Oh. So the image of you shaking your tail in delight when you swallowed the food-covered pill was all off?
I'm feeling a bit woe-is-me at the moment. I want to take pain pills but have to drive later for a church thing so I won't, and on top of that I broke my toe, I'm quite sure. HEARD the crack when I dropped the step ladder on it, managed to suck in my breath and NOT scream profanities but it sure was tempting!
Figured I'll let it rest while I look up different ways of making scalloped potatos. I said yesterday that I'd be at the church tonight and bring them, am learning quickly that I should always preface such statements with "barring any unfortunate incidences or unexpected problems".

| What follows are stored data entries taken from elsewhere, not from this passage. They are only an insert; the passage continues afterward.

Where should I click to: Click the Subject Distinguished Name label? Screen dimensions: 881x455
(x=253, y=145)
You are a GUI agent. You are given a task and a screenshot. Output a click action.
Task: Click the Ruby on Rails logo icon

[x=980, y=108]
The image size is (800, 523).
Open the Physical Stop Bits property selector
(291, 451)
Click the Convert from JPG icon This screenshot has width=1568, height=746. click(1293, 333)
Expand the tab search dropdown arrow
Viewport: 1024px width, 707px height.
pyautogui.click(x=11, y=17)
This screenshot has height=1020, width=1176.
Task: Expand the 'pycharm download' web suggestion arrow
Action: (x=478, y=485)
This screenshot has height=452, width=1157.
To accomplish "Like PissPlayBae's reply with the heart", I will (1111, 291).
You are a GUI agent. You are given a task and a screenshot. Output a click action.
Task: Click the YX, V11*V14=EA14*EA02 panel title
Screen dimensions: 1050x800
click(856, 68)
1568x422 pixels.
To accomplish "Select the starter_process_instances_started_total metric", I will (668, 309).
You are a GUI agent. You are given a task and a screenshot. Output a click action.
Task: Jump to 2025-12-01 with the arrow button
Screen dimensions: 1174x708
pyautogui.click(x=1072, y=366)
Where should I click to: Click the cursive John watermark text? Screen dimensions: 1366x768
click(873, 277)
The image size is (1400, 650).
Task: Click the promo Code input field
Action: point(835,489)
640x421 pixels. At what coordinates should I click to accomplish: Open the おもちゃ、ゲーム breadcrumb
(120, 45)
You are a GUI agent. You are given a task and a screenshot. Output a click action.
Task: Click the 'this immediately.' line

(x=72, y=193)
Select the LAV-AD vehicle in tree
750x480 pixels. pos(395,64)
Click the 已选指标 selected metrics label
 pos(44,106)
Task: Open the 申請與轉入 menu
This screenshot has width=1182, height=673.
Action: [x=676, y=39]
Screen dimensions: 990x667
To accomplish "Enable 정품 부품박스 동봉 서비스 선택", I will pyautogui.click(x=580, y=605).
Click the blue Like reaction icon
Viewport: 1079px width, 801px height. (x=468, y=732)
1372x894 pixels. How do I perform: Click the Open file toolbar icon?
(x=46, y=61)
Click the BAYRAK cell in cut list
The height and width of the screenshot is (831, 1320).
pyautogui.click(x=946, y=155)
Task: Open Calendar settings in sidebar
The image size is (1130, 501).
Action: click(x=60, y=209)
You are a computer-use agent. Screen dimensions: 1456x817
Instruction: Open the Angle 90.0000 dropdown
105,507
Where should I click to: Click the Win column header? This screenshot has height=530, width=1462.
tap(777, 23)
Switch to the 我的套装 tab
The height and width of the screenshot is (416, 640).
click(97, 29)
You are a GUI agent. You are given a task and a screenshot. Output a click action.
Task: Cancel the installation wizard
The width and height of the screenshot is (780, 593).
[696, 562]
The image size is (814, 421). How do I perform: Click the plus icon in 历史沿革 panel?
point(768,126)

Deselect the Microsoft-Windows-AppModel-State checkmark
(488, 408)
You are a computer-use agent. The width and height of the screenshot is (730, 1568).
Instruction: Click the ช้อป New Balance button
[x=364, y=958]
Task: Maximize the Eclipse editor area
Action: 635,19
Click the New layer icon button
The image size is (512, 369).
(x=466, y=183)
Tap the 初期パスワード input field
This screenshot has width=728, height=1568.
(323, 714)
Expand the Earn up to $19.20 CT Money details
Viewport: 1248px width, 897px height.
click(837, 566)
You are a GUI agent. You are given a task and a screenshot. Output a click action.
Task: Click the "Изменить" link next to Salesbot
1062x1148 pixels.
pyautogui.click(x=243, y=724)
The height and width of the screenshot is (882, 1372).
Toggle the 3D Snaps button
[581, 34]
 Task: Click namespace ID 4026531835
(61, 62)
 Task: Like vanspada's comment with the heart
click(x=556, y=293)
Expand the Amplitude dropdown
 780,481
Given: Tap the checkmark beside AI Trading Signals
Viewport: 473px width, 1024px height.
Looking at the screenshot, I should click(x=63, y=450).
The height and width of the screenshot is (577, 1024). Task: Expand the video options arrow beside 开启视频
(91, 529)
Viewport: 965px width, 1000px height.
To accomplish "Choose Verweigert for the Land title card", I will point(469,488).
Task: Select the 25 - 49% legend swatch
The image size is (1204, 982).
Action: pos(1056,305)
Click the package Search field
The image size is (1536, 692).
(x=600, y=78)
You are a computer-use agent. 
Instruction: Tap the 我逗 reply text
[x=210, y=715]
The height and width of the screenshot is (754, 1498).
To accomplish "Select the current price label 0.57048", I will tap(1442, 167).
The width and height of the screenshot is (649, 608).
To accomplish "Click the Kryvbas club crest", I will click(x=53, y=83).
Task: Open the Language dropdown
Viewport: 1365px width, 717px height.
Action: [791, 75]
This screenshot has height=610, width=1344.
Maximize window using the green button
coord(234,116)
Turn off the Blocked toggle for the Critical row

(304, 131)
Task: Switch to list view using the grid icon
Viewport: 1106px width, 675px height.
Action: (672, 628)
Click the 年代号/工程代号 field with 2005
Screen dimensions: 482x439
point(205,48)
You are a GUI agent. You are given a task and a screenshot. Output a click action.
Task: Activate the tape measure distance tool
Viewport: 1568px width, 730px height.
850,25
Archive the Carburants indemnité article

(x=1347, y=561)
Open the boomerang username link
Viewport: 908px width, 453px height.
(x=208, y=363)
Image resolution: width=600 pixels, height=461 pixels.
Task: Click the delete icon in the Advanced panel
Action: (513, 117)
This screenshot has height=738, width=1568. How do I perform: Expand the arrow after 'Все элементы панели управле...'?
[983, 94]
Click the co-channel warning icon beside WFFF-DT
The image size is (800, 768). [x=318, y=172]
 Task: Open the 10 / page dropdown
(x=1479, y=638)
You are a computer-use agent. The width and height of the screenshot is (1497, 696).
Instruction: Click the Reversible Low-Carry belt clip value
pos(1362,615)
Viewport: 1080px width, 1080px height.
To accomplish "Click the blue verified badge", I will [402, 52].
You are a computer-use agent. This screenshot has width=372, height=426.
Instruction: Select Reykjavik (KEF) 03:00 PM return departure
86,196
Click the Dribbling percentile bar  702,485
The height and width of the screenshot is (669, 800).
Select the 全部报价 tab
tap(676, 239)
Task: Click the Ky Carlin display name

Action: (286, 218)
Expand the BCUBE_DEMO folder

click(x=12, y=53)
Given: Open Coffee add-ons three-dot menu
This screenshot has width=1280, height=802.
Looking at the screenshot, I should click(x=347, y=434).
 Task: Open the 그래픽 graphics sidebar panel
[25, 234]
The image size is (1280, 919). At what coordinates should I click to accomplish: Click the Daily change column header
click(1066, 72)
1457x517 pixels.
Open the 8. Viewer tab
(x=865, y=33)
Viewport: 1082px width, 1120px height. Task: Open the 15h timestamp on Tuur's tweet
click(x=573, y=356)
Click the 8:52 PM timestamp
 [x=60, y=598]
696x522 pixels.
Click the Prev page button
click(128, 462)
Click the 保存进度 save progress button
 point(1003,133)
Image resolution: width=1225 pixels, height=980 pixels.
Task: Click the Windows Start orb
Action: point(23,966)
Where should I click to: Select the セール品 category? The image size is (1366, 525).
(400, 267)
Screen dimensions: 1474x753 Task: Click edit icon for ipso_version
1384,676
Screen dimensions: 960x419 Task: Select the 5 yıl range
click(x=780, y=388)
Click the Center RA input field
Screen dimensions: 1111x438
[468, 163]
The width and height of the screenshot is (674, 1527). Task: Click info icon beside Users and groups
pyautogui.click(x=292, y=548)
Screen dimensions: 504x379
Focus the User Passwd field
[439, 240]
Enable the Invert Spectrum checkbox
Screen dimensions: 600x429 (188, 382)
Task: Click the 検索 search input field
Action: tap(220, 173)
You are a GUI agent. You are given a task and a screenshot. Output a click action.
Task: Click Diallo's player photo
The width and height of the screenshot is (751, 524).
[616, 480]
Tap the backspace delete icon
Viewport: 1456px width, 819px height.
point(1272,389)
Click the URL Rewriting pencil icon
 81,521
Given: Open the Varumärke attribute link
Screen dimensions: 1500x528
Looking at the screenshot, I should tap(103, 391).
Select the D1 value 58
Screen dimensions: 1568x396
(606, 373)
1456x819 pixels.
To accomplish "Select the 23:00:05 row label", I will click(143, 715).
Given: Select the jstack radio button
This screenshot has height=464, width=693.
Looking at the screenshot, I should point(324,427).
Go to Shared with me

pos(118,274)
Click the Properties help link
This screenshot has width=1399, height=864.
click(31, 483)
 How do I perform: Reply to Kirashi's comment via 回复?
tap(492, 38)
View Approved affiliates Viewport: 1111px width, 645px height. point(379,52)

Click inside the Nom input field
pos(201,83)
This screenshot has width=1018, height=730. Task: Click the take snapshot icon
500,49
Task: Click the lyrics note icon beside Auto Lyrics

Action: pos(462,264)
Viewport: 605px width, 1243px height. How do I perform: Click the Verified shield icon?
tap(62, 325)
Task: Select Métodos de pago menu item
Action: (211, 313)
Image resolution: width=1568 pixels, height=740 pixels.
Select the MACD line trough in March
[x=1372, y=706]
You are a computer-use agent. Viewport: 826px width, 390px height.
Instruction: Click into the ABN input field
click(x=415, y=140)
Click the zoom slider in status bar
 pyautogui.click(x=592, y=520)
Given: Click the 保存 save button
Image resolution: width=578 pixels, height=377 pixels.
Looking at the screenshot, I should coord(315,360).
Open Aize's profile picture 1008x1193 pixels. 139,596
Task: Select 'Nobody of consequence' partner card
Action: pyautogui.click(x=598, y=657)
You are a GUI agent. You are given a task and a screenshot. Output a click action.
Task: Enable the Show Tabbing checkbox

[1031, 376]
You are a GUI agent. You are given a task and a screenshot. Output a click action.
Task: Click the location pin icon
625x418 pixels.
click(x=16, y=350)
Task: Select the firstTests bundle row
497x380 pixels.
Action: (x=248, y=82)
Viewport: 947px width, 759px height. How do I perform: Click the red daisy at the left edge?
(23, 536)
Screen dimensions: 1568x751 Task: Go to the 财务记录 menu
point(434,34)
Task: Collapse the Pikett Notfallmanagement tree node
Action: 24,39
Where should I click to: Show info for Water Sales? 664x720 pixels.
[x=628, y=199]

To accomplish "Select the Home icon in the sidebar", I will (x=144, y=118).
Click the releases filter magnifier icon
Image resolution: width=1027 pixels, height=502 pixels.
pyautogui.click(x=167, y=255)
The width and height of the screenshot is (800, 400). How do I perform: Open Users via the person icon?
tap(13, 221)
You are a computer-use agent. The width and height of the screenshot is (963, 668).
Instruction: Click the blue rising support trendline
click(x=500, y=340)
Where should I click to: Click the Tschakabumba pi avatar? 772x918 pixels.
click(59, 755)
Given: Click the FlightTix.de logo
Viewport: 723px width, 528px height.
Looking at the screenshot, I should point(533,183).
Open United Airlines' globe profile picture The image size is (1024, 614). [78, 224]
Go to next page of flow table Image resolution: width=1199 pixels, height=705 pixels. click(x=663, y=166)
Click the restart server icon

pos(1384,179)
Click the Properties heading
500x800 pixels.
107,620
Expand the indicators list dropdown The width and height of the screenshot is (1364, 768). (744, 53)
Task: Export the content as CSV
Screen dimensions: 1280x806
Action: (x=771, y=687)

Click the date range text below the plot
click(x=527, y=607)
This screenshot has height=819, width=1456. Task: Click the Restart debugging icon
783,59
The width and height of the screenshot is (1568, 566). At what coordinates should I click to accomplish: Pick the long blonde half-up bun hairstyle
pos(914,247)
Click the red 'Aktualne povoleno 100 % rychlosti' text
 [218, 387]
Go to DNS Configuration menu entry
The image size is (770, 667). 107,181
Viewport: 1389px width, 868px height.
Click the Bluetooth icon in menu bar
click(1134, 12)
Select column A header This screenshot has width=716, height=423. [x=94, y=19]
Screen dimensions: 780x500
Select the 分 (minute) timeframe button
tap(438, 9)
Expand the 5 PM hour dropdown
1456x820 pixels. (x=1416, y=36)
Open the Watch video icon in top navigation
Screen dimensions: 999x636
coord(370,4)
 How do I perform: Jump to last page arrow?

I'll kindly leave off the "or if I change my mind and just don't want to!"
I want to make them with lots of garlic and with cheese.
I've always added pats of butter on top of the spuds, layer of flour and seasoning, layer by layer to fill it up and then pour milk over it, but I'm thinking I'll try melting the butter with the salt and pepper and garlic and milk, thickening it with flour, then pour it throughout the dish. Maybe fill it 1/4 of the way with potatos, pour on some of the mix, and keep going like that.
But then how would I get the cheese in evenly? I guess I could add it on each 1/4 layer.
They sounded really good earlier. They still would, if someone else was making them! SEEEEEE????? WOE IS ME!
I had about a zillion people tell me when I was younger that they were going to pray I was rich when I grew up so that I could have the maid and chef I always said I wanted from the time I could talk...then again I also wanted to open an orphanage. I'm thinking that *technically* I still could do that, and then I'd have to hire someone to clean and cook or have them volunteer to do so, which means that *technically* I'd have a maid and chef.
It could still happen.
I just have to get married again first to that guy who had the same idea. Dunno what ever happened to him, he was SUPPOSED to show up when I was twenty, with the secret song that was going to let me know he was the one.
Ok, toe is calming down, back to the kitchen and dishes!